> Task details
Scan the records below for the line containing "Image resolution: width=928" and the line containing "The width and height of the screenshot is (1267, 411).". Copy both, plus every line between, exactly.
* * *
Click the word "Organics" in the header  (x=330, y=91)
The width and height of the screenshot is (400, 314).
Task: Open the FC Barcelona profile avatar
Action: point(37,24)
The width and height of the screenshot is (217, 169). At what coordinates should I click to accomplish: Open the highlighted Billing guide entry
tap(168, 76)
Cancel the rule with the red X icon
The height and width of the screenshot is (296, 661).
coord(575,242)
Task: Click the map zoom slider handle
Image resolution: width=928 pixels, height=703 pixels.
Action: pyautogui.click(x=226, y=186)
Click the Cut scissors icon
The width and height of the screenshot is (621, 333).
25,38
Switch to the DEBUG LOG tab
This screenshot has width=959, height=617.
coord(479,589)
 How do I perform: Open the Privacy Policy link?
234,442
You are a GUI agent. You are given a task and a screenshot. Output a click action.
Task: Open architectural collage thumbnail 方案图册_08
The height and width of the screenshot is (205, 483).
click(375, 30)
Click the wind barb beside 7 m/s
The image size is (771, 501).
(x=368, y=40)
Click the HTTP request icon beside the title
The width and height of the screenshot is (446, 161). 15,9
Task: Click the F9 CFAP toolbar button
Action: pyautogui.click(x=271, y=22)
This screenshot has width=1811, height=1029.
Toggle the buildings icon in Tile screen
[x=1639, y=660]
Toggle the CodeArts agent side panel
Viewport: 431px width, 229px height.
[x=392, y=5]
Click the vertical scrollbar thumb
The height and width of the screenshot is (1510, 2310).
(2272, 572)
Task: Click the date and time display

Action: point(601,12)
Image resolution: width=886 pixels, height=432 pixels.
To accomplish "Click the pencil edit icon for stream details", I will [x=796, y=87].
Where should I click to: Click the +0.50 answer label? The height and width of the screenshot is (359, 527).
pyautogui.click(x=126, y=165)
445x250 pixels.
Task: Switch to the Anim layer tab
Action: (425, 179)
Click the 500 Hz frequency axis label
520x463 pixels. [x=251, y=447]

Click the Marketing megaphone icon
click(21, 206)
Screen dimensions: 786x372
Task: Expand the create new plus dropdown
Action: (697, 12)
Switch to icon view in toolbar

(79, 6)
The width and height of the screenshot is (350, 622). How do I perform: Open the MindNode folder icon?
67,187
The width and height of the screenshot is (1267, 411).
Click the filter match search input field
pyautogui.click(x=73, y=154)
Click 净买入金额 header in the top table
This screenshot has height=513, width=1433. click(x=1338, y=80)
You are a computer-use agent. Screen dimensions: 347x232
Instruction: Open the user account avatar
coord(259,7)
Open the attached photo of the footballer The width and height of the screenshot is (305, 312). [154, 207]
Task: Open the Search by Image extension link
* * *
> Exercise answer
Image resolution: width=928 pixels, height=703 pixels.
Action: pyautogui.click(x=226, y=186)
Click the Cut scissors icon
The width and height of the screenshot is (621, 333).
25,38
Switch to the DEBUG LOG tab
This screenshot has width=959, height=617.
coord(479,589)
 How do I perform: Open the Privacy Policy link?
234,442
You are a GUI agent. You are given a task and a screenshot. Output a click action.
Task: Open architectural collage thumbnail 方案图册_08
The height and width of the screenshot is (205, 483).
click(375, 30)
Click the wind barb beside 7 m/s
The image size is (771, 501).
(x=368, y=40)
Click the HTTP request icon beside the title
The width and height of the screenshot is (446, 161). 15,9
Task: Click the F9 CFAP toolbar button
Action: pyautogui.click(x=271, y=22)
This screenshot has width=1811, height=1029.
Toggle the buildings icon in Tile screen
[x=1639, y=660]
Toggle the CodeArts agent side panel
Viewport: 431px width, 229px height.
[x=392, y=5]
Click the vertical scrollbar thumb
The height and width of the screenshot is (1510, 2310).
(2272, 572)
Task: Click the date and time display

Action: point(601,12)
Image resolution: width=886 pixels, height=432 pixels.
To accomplish "Click the pencil edit icon for stream details", I will [x=796, y=87].
Where should I click to: Click the +0.50 answer label? The height and width of the screenshot is (359, 527).
pyautogui.click(x=126, y=165)
445x250 pixels.
Task: Switch to the Anim layer tab
Action: (425, 179)
Click the 500 Hz frequency axis label
520x463 pixels. [x=251, y=447]

Click the Marketing megaphone icon
click(21, 206)
Screen dimensions: 786x372
Task: Expand the create new plus dropdown
Action: (697, 12)
Switch to icon view in toolbar

(79, 6)
The width and height of the screenshot is (350, 622). How do I perform: Open the MindNode folder icon?
67,187
The width and height of the screenshot is (1267, 411).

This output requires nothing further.